**Questions:**
1. In the breast cancer care experience study excerpt, what odds ratio and 95% confidence interval are reported for customer service among non-Hispanic black patients?
2. Extend the breast cancer care experience study excerpt, beginning after its final sentence.

**Selected excerpt:**

The results from the adjusted ordinal logistic regression models are presented in Table 4, which show the association composite and global ratings of care and cancer stage among each racial/ethnic group. Among non-Hispanic black patients those who had a one unit increase in rating for customer service had 4 percent increased odds of having earlier stage at diagnosis (OR 1.04; 95% CI 1.01–1.06; p < 0.05). Similarly, among non-Hispanic black patients, those who had a one unit increase in rating in their ability to get care quickly had three percent increased odds of having earlier stage diagnosis (OR 1.03; 95% CI 1.01–1.05; p < 0.05). Asian patients who had one unit increase in rating in getting needed prescription drugs had two percent decreased odds of having earlier stage at diagnosis (OR 0.98; 95% CI 0.95–1.00; p < 0.05). We did not observe a significant association between any of the patient experiences with care and stage at diagnosis among non-Hispanic white or Hispanic breast cancer patients prior to their diagnosis.

Table 4.

Multivariable ordinal logistic regression model of patient experiences with rating of health care and earlier stage at diagnosis, by race/ethnicity

No. analyzed Non-Hispanic white Non-Hispanic black Hispanic Asian
Experience with
 Customer service 3,693 1.00 (0.99–1.01) 1.04 (1.01–1.06) 1.01 (0.99–1.04) 0.97 (0.93–1.01)
 Physician communication 7,209 1.00 (0.99–1.01) 1.03 (1.00–1.05) 1.01 (0.98–1.04) 0.98 (0.94–1.014)
 Getting care quickly 6,831 1.00 (0.99–1.01) 1.03 (1.01–1.05) 1.01 (0.99–1.03) 0.99 (0.97–1.02)
 Getting needed care 8,002 1.00 (0.99–1.01) 1.01 (0.99–1.03) 1.00 (0.98–1.02) 0.99 (0.96–1.01)
 Getting needed Rx drugs 7,758 0.99 (0.99–1.00) 1.21 (0.98–1.50) 0.99 (0.98–1.01) 0.98 (0.95–1.00)
Rating for
 Health care 7,236 1.00 (0.99–1.01) 1.00 (0.98–1.03) 1.00 (0.97–1.02) 0.99 (0.95–1.02)
 Health plan 8,939 1.00 (0.99–1.01) 1.01 (0.98–1.03) 1.00 (0.98–1.02) 0.98 (0.95–1.01)
 Primary physician 7,892 1.01 (0.99–1.01) 1.02 (0.99–1.05) 1.03 (0.99–1.04) 0.99 (0.96–1.03)
 Specialist physician 4,653 0.99 (0.98–1.00) 0.98 (0.94–1.02) 1.01 (0.98–1.04) 0.99 (0.95–1.03)

Adjusted for age at survey, marital status at diagnosis, census tract poverty indicator, education level, time from survey to diagnosis, SEER region, Medicare type, and comorbidities

Bolded models are significant at p < 0.05

Discussion

In this large retrospective cohort study, we used data from the SEER-CAHPS linked dataset to investigate whether there are racial/ethnic disparities in patient experiences with aspects of their medical care among breast cancer patients prior to their cancer diagnosis and their possible association with stage of diagnosis. After controlling for demographic and health characteristics, we found disparities in mean adjusted scores between non-Hispanic white patients and other racial/ethnic groups. Non-Hispanic black, Hispanic, and Asian breast cancer patients reported lower mean scores of getting care quickly, getting needed care, getting needed prescription drugs, and ratings of overall health care prior to their date of diagnosis. More importantly, we also found that patient experiences matter more for certain racial/ethnic groups when we examined stage at diagnosis. Non-Hispanic black patients with higher ratings of customer service and getting care quickly had increased odds of having earlier cancer stage at diagnosis.

**Excerpted data:**
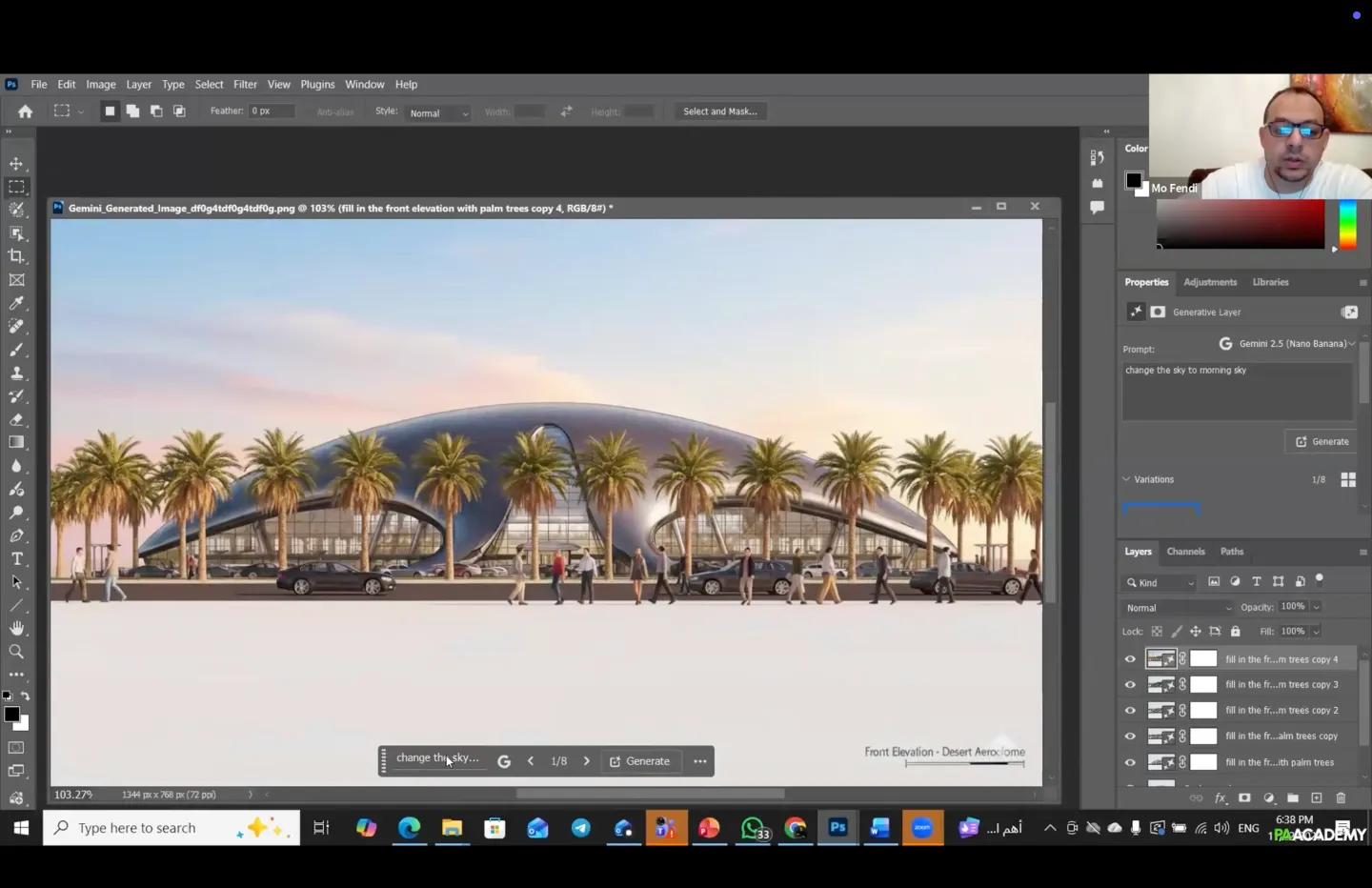Switch to the Channels tab
Screen dimensions: 1372x888
[1185, 552]
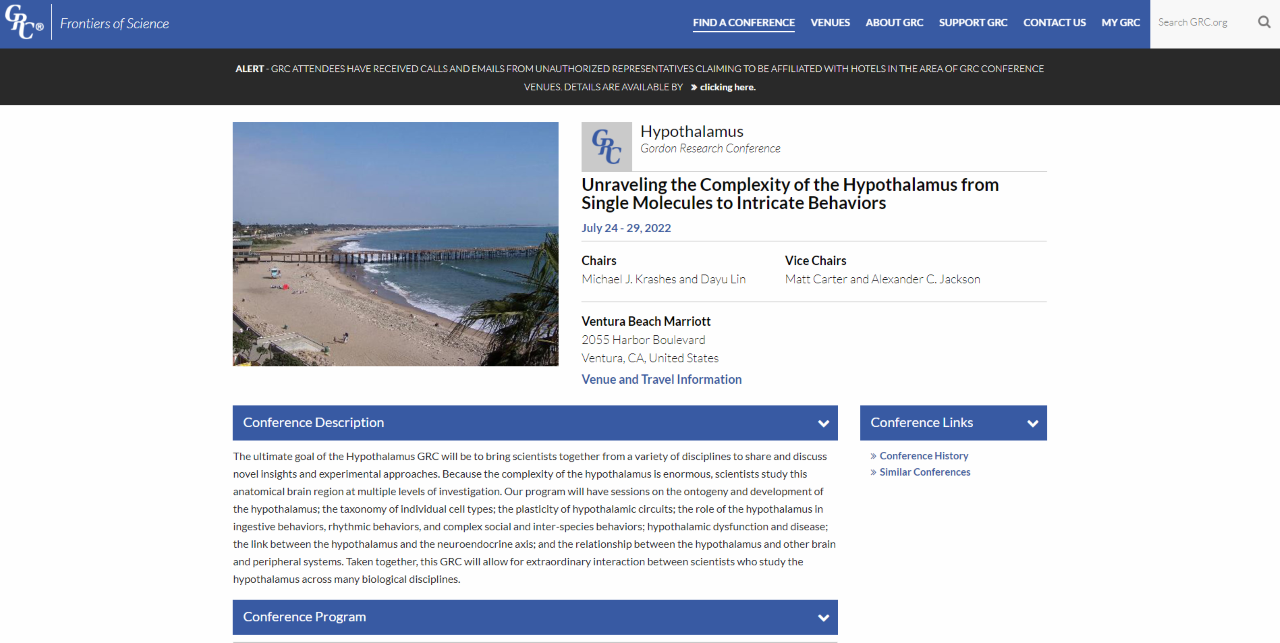Collapse the Conference Description section chevron
The width and height of the screenshot is (1280, 643).
coord(823,423)
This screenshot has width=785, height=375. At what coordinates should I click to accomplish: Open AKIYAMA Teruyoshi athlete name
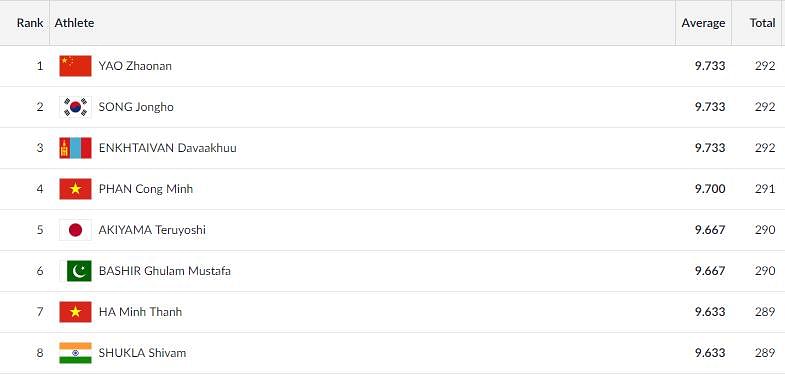(152, 230)
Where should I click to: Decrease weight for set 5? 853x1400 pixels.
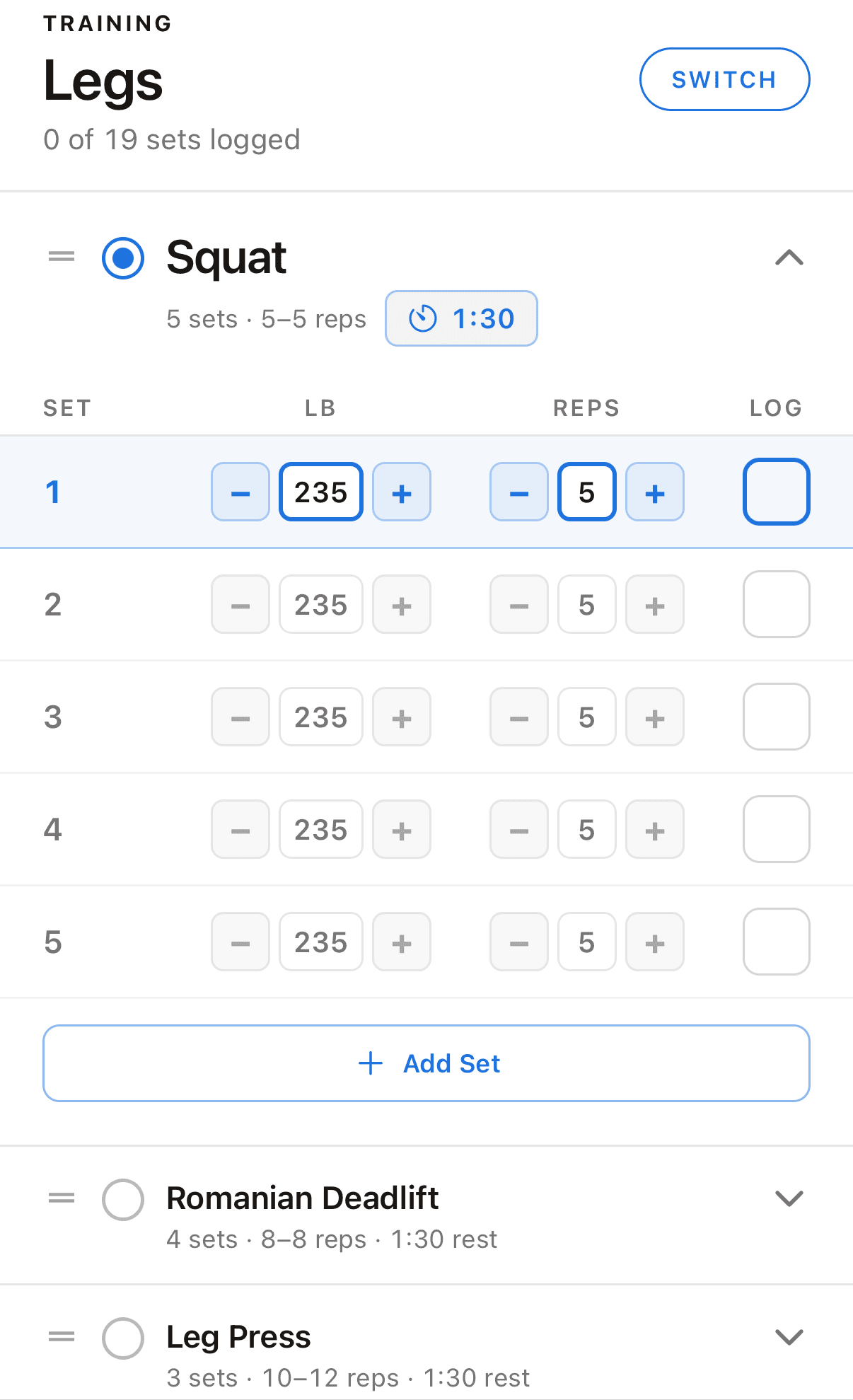click(240, 942)
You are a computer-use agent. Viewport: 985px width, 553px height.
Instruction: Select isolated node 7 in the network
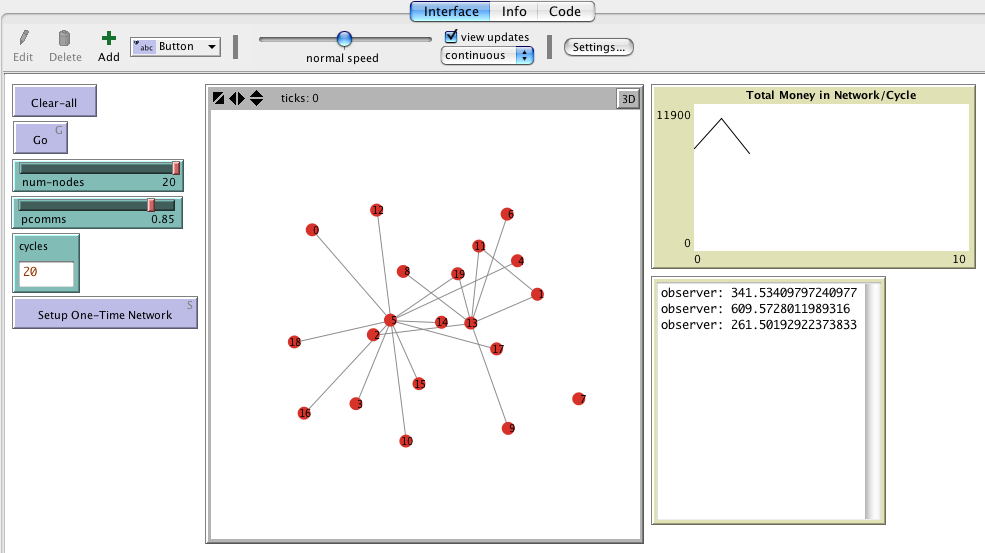[578, 399]
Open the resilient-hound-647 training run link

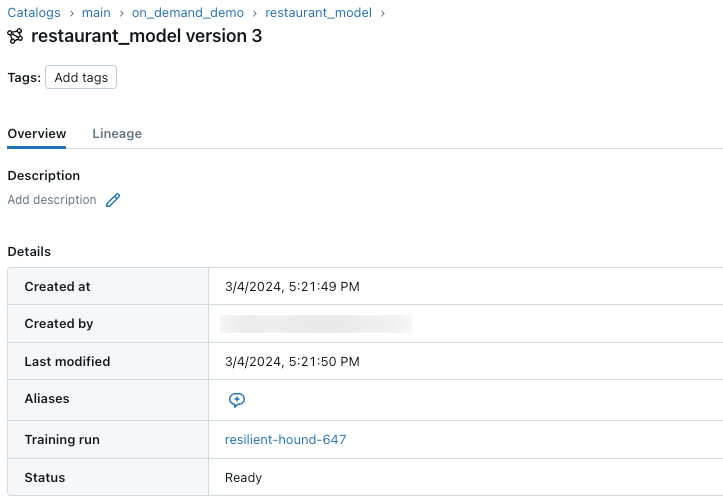coord(286,440)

**Results by task:**
1. OR 1.04 (95% CI 1.01–1.06)

2.
The results from this study suggest that significant racial/ ethnic differences exist for getting care quickly, getting needed care, getting needed prescription drugs, and overall health care experience. The poorer ratings with health care are consistent with earlier work among a general sample of Medicare managed care patients that found Non-Hispanic black patients reported worse experiences with care than Non-Hispanic white patients [30]. Other studies have also shown that racial/ethnic minority patients with other chronic conditions were more likely to report worse patient experiences with care than non-Hispanic white patients [3134].

Our results also show that Hispanic patients had significantly lower scores for getting needed care and getting needed prescription drugs, while Asian patients reported significantly lower scores for getting care quickly, compared to Non-Hispanic whites. These findings suggest that the significant racial/ethnic disparities that exist are in patient’s access to health care services. This is supported by other studies that have found similar disparities in patient experience with care among Asian and Hispanic patients [34, 35]. For example, a study by Paddison and colleagues found that minority patients with end-stage renal disease are more likely than non-Hispanic white patients to report poor experience with care, specifically on getting care quickly, getting needed prescription drugs, and getting needed care with a specialist physician [32].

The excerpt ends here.